November 13, 2017 / 5:00 AM / a year ago

Banks lead China stocks higher on financial deregulation

* SSEC +0.3 pct, CSI300 +0.4 pct, HSI +0.3 pct

* China banks surge on hopes deregulation will increase valuation

* China treasury yields at the highest in three years

SHANGHAI, Nov 13 (Reuters) - China stocks rose on Monday morning, led by banks, as excitement over financial deregulation unveiled last week continued to boost sentiment, mitigating wider concerns about higher corporate borrowing costs amid rising bond yields.

The blue-chip CSI300 index rose 0.4 percent, to 4,128.82 points at the end of the morning session, while the Shanghai Composite Index gained 0.3 percent, to 3,442.99 points.

Investors piled into financial stocks, betting Beijing’s move to widen foreign access to its giant financial sector would attract fresh foreign capital inflows, and push up the valuations of Chinese lenders, insurers and brokerages.

The latest changes, announced by vice finance minister Zhu Guangyao on Friday, include raising the limit on foreign ownership in joint-venture firms involved in the futures, securities and funds markets to 51 percent from the current 49 percent.
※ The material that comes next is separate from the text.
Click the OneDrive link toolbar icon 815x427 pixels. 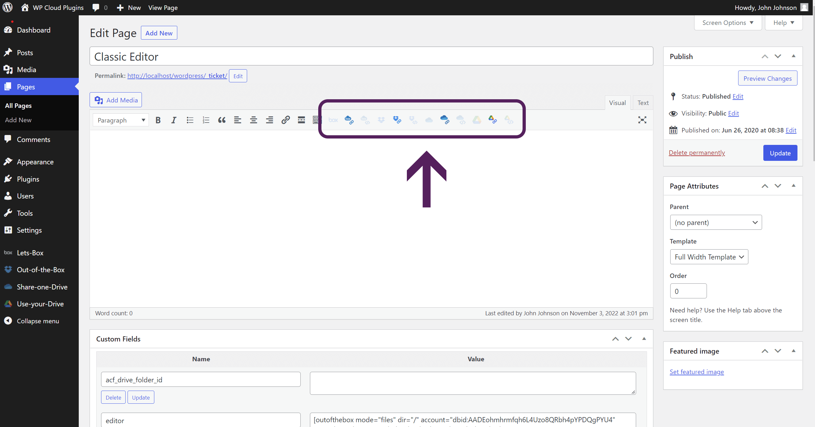coord(444,120)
Meanwhile, China will drop the foreign ownership cap on banks.

“The relaxation of existing curbs will ease restrictions on investment inflows to China,” wrote Raymond Yeung, ANZ’s chief economist of Greater China.

“Given the fast expansion in financial assets over the past few years, we believe that there will be a slew of optimistic headlines carrying positive emphasis on their value.”

Banking shares jumped, with an index tracking the sector rising 1.7 percent. Small- and mid-sized commercial banks, including Jiangsu Wujiang Rural Commercial Bank , Ping An Bank Co Ltd and Wuxi Rural Commercial Bank Co were among the biggest gainers.

The strength in banking stocks counteracted wider fears stirred by rising bond yields with China’s benchmark 10-year treasury yield CN10YT-RR up at it the highest level in three years.


Hong Kong stocks were more subdued, reflecting cautious trade in Asia as investors look to see whether U.S. Republicans can hammer a tax reform deal quickly.

The Hang Seng index added 0.3 percent, to 29,198.26 points, while the Hong Kong China Enterprises Index lost 0.3 percent, to 11,711.45.

The top gainers among H-shares were China Minsheng Banking Corp Ltd up 2.41 percent, followed by Zhuzhou CRRC Times Electric Co Ltd gaining 2.13 percent and China Shenhua Energy Co Ltd up by 1.95 percent.

The three biggest H-shares percentage decliners were Great Wall Motor Co Ltd, which fell 2.81 percent, Sinopharm Group Co Ltd, down 1.8 percent and China Life Insurance Co Ltd, which declined 1.8 percent.